I never wanted to be a spacer. I’d have been happy enough to live out my entire life on Luna, or hell, even a cozy one-family pod somewhere. But Daddy was a spacer and he would be damned if his two girls didn’t follow in his footsteps. And what Daddy wanted, he generally got.

I used to pray and pray to whoever might be out there listening, asking that they please take Daddy away and never bring him back. It sounds terrible, doesn’t it? It sounds like the kind of thing you don’t admit out loud. But I don’t have anything to be ashamed of. Anyone would have done the same.

Anyone but Magdalena. She’s Captain now, but she was always perfect even before that.

 *          *          *

On an ice ship, you get to know new crew real fast, whether you like it or not.
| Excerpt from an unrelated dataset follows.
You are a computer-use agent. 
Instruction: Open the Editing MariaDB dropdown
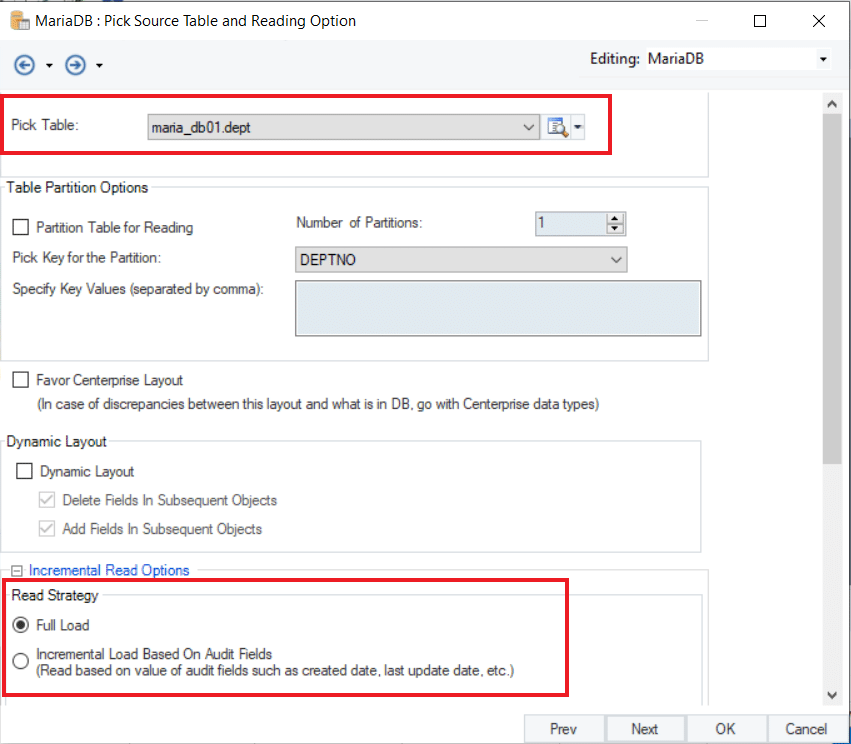[x=822, y=60]
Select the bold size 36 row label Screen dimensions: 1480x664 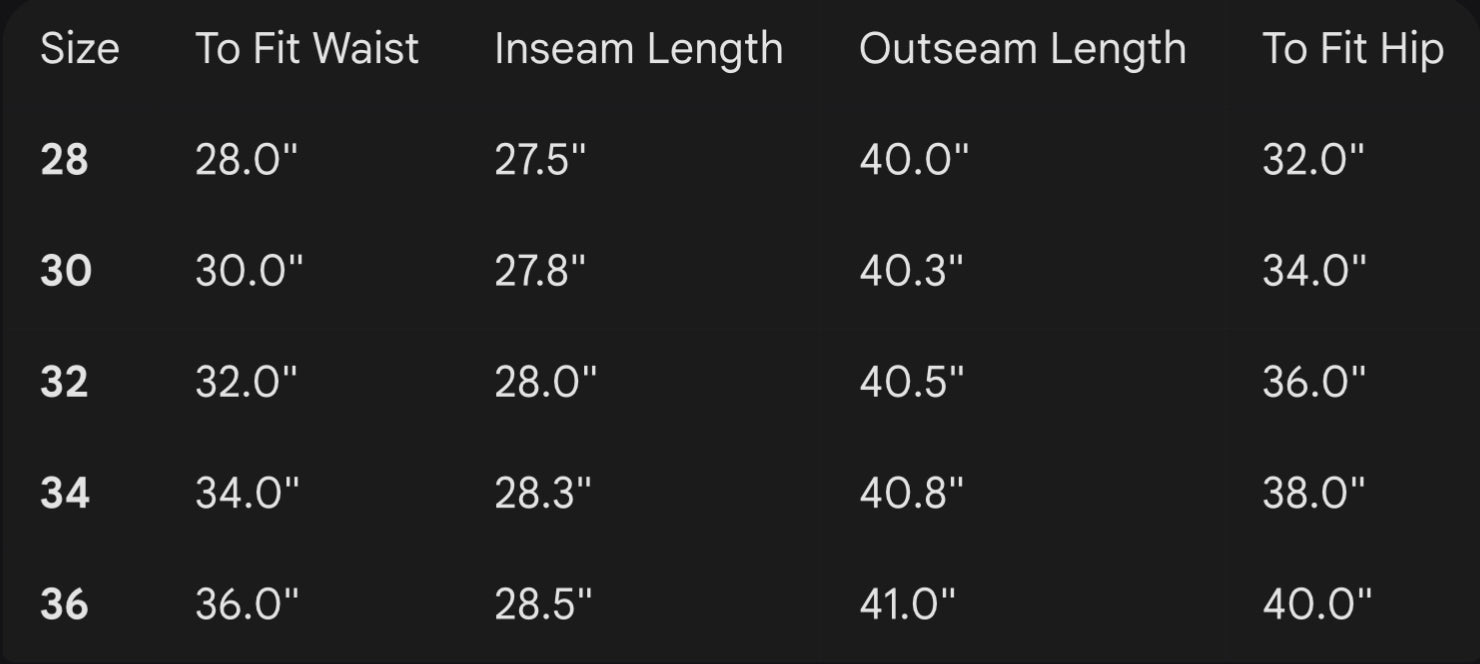[64, 604]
At first Yocavich tried to avoid me as much as he could given the tight quarters. That’s how I knew someone had twigged about Greer being my husband, and probably about how I went a little off my head after he was gone, too.

But I actually liked Yocavich just fine. He wasn’t anything like Greer, that was part of it. Where Greer would have made a bawdy joke or slapped someone’s back, Yocavich stayed determinedly silent. He did his share of the maintenance competently (I double-checked to make sure) and without complaint, but he kept himself to himself.

Of course, he was almost young enough to be my son, and he had no business being the mining engineer on this dump. Not with so little experience. But the Captain did all the hiring. Not me.

After a couple days of him skirting around me, I decided to take the direct approach and invited him to a game of backgammon. Juanita had a vid helmet on, trapped in her own little fantasy world, and Vee and Evan were on exercise detail, so we were pretty much alone. Yocavich bumped his head on the low ceiling on his way to the gaming table—still not used to zero G. What a dirt-eater.

We stayed quiet at first, concentrating on the game. After a few minutes, I’d already hit two of his blots and it was clear his knowledge of backgammon was of the theoretical variety. “So I’m guessing you’ve heard about my husband Greer,” I said, building a new stack in my home quadrant.

He nodded and kept his eyes on the board.

“Just so you know, I don’t hold it against you or nothing. You being the new mining engineer and all.”

He made a move that left another of his blots vulnerable, and I had to keep myself from shaking my head. “He was a good engineer,” he said, surprising me. “I heard the details from Evan, and from the sounds of it, that blast could have lost you the ship. Or the whole crew. He did you proud, your husband. No one could have done better.”

I nodded, swallowing the lump in my throat. I pushed the dice and got a shitty combo, so I went ahead and did something a little reckless. Yocavich hit one of my blots next turn. Maybe he could play backgammon after all.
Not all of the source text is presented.